In the 21st Century, however, technology has drastically altered the ways we communicate with one another. We are becoming globally accessible right from our cell phones, computers, and other devices constantly attached to ourselves.
Due to this impact, our rights to connect with each other and communicate are essential to our individual, economic, and political freedoms. These methods of communication are universally accessible, open, affordable, and instant.
In recent years, however, phone, cable, and Internet corporations have trampled on these rights, using economic power to alter the ways we use the Internet to connect our thoughts and ideas around the world.
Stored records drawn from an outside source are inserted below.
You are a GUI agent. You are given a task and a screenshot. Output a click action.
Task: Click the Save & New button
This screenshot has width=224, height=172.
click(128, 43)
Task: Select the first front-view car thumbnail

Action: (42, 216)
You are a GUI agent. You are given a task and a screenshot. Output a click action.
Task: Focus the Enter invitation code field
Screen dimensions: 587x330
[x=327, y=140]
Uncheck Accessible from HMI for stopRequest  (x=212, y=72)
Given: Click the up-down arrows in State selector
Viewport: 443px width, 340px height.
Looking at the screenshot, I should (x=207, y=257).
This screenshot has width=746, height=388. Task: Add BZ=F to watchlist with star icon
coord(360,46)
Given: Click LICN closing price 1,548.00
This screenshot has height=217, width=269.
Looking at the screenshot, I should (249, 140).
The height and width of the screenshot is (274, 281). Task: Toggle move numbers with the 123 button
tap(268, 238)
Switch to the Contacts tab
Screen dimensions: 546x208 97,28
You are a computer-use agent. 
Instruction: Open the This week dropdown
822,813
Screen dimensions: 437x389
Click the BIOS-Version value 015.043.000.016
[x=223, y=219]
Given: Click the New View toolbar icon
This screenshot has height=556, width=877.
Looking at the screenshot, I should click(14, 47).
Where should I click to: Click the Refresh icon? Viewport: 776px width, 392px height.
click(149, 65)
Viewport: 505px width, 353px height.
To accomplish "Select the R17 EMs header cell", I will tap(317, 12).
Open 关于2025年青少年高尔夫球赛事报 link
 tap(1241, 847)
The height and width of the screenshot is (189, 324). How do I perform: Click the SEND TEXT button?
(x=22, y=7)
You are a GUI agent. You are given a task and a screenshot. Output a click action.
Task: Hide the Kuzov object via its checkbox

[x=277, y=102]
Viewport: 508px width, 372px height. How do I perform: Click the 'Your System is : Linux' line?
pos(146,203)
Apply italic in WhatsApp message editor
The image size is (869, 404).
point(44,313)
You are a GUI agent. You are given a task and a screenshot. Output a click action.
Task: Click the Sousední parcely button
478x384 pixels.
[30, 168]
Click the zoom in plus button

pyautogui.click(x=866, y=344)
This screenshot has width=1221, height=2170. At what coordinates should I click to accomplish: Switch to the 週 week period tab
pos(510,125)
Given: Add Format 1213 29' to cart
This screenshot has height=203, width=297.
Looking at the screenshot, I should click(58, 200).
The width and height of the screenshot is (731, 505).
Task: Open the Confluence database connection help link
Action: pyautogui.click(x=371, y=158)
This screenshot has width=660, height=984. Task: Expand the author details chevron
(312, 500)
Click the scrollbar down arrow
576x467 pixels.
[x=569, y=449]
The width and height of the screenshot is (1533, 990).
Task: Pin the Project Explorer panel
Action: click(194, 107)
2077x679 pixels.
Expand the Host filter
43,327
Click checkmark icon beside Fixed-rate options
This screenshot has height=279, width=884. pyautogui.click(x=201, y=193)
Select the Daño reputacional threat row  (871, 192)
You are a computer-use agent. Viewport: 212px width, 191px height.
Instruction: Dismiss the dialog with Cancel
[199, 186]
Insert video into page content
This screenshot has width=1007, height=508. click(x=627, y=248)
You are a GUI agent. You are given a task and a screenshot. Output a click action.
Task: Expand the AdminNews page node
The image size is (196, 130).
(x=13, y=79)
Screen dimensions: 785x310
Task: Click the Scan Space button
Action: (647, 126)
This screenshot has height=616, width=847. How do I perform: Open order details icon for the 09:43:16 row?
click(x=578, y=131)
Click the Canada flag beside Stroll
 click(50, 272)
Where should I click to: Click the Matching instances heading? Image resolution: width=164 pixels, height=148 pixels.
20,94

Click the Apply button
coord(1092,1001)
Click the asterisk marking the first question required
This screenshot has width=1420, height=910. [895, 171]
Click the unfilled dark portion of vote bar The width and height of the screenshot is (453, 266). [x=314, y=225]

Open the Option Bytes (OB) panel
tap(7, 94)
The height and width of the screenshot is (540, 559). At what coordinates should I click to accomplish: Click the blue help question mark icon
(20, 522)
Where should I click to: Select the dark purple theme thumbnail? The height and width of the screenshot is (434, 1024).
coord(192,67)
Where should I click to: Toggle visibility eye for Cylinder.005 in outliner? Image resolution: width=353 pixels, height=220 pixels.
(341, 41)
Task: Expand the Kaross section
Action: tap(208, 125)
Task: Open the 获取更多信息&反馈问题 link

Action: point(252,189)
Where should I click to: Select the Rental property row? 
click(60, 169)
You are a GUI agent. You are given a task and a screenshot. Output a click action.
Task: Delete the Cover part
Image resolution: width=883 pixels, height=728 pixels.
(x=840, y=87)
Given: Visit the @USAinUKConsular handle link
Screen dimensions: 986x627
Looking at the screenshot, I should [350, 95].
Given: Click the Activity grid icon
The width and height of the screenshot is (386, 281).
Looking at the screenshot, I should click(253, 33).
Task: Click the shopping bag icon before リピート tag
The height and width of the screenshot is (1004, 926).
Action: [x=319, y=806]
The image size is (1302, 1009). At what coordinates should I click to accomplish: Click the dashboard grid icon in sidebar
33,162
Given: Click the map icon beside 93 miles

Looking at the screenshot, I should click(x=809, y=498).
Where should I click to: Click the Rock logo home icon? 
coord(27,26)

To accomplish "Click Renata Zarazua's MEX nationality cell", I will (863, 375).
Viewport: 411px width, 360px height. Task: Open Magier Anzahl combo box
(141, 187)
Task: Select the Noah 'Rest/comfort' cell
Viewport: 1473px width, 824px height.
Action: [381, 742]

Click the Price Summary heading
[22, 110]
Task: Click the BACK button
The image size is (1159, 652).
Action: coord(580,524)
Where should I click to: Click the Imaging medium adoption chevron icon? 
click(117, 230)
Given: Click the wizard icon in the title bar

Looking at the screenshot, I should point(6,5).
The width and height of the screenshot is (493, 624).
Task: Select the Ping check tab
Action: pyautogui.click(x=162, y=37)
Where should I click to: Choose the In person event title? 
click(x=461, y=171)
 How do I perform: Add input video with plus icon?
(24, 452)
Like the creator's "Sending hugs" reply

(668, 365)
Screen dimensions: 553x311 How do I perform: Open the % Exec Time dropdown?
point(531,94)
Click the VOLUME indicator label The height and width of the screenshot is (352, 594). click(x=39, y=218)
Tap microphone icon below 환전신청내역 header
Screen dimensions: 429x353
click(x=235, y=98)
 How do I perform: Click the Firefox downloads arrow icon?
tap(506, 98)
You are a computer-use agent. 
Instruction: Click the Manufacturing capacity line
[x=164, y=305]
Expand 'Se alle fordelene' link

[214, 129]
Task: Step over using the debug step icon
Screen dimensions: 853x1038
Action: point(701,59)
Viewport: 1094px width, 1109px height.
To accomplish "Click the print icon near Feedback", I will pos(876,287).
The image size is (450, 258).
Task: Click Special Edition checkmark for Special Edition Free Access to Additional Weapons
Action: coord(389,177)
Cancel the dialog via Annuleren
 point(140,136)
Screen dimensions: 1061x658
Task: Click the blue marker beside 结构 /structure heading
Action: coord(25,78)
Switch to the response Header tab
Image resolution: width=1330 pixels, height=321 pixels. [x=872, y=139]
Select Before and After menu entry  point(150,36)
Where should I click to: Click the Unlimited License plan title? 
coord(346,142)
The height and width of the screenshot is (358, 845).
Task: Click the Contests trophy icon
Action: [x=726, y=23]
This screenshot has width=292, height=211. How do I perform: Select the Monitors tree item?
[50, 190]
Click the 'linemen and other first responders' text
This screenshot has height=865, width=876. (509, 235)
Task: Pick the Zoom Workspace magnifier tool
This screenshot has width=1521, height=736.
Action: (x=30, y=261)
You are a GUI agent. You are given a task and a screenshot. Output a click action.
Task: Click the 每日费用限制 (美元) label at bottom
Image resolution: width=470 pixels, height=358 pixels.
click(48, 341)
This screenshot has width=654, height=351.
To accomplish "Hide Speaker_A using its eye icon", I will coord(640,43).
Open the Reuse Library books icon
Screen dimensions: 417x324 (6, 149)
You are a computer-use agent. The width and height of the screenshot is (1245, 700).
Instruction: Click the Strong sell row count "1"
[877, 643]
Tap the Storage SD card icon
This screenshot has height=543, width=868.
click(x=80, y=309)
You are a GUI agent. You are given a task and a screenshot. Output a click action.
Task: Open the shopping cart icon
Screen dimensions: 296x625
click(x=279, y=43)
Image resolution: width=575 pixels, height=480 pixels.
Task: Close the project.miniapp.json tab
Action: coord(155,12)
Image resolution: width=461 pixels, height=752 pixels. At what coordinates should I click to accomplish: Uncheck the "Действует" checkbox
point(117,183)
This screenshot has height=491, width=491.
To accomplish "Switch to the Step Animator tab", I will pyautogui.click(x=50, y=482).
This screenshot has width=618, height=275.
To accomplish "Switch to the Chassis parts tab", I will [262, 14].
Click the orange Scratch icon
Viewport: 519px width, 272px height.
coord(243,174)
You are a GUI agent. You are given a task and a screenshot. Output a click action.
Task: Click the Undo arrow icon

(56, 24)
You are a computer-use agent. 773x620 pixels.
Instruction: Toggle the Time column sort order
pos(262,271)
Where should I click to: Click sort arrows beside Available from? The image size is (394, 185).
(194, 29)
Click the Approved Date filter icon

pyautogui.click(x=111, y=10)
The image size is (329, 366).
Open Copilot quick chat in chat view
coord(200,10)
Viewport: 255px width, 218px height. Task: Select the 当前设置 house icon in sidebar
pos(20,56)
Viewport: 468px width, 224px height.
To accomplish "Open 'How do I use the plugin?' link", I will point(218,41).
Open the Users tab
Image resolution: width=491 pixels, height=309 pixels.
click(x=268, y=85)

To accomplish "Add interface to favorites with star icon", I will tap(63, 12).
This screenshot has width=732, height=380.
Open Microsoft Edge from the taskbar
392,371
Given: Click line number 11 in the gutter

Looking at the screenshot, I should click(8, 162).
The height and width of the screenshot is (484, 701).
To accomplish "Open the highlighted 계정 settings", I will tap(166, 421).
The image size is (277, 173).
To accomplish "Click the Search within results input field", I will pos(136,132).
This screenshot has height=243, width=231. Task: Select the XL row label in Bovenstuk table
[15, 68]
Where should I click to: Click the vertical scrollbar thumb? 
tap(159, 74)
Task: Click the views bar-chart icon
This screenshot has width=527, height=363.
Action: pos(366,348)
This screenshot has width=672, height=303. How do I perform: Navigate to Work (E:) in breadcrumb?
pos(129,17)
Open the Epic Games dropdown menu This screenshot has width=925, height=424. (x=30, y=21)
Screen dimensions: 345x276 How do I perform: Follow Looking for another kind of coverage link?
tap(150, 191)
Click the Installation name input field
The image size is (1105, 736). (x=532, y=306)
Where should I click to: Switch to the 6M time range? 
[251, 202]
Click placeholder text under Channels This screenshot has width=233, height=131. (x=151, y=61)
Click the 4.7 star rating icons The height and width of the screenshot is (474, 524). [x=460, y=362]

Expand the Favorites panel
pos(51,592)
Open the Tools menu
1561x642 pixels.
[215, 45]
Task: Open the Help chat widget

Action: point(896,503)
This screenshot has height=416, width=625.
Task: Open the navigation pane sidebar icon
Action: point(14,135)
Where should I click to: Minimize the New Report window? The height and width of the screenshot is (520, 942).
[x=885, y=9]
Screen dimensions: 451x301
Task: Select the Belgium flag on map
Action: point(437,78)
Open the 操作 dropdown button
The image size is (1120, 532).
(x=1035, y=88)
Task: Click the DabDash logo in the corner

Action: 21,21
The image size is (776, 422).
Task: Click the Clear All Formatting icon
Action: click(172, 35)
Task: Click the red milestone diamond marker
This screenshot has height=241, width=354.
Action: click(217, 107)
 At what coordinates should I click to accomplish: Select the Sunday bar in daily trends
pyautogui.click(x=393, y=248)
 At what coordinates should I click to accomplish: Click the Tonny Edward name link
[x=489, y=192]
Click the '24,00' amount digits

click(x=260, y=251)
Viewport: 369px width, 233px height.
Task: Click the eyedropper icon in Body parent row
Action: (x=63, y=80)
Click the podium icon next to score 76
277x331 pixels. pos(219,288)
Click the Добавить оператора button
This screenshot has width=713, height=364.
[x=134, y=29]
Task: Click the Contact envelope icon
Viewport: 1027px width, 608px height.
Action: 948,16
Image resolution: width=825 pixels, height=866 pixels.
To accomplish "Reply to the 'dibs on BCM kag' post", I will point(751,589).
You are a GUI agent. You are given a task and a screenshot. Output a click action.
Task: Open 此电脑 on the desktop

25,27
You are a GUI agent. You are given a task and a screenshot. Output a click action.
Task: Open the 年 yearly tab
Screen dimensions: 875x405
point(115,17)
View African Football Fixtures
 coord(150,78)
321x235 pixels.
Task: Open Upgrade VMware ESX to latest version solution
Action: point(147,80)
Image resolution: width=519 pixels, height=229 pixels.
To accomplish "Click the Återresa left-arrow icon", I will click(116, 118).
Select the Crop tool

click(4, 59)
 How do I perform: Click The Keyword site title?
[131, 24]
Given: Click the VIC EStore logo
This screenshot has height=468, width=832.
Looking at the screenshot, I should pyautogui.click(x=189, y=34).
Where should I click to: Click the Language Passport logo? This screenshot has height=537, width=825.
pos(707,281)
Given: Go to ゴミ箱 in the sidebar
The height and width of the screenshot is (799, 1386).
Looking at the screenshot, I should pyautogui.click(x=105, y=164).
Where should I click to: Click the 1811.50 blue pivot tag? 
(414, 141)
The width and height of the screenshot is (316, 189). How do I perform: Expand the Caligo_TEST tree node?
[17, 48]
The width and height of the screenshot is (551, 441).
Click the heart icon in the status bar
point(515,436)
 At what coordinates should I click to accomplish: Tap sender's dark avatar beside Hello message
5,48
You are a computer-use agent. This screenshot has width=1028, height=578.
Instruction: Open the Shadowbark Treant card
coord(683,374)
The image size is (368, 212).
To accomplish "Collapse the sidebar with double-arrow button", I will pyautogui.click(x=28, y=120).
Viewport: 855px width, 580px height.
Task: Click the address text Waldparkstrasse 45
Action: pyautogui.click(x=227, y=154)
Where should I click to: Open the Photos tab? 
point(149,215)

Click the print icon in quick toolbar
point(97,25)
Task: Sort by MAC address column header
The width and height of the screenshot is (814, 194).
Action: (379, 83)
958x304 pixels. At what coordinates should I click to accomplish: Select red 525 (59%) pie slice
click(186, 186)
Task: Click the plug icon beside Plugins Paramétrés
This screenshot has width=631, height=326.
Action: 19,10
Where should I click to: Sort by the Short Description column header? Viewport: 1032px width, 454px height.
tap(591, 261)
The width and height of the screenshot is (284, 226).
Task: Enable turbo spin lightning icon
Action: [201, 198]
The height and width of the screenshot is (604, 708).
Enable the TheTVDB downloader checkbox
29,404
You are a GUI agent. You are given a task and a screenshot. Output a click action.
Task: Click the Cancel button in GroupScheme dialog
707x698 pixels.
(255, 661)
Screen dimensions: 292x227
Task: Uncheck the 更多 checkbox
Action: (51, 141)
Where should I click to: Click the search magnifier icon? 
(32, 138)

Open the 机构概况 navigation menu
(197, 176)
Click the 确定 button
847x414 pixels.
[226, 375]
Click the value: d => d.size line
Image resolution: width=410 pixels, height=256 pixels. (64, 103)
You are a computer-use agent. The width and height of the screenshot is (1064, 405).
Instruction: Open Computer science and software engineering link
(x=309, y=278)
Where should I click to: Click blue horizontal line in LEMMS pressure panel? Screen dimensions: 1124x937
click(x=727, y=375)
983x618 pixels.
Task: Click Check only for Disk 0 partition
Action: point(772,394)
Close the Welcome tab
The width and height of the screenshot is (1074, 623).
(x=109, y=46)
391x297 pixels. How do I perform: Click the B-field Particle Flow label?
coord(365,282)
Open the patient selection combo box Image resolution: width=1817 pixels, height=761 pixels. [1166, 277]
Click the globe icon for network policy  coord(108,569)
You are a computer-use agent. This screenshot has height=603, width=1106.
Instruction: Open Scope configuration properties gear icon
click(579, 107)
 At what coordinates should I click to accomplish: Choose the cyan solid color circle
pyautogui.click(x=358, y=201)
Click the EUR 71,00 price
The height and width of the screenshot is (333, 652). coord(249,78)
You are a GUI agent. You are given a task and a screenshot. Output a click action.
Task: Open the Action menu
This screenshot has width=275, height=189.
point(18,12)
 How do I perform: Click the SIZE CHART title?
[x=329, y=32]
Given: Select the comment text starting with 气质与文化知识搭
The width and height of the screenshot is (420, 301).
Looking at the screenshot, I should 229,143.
The concept of net neutrality has been around since the early 2000s, stating that Internet service providers and governments should treat all data on the Internet equally, not discriminating or charging differentially by user, content, site, platform, application, type of attached equipment, and modes of communication, according to Columbia media law professor Tim Wu. This is the concept of an “open Internet”, one where democratic thoughts and ideas can be shared equally by all users.
On May 15, 2014, the Federal Communications Commission (FCC) stated that “The Internet is America’s most important platform for economic growth, innovation, competition, free expression, and broadband investment and deployment. The Internet has become an essential tool for Americans and for the growth of American businesses. That’s because the Internet has been open to new content, new products and new services, enabling consumers to choose whatever legal content, services and applications they desire. We will ensure that that all who use the Internet can enjoy robust, fast and dynamic Internet access.”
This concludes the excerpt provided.